*Assignment:*
Your answer should consist only of the lines below from the one with "Select the 22707 dimension value" through the one with "The image size is (304, 178).", copied exactly.

*Material for this task:*
____________
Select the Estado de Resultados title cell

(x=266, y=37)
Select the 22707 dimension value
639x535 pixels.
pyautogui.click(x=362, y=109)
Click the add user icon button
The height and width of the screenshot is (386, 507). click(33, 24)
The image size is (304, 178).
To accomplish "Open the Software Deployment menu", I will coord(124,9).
____________
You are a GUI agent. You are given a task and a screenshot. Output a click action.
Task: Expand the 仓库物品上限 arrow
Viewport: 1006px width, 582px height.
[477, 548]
____________
*Solution to the problem:*
Select the 22707 dimension value
639x535 pixels.
pyautogui.click(x=362, y=109)
Click the add user icon button
The height and width of the screenshot is (386, 507). click(33, 24)
The image size is (304, 178).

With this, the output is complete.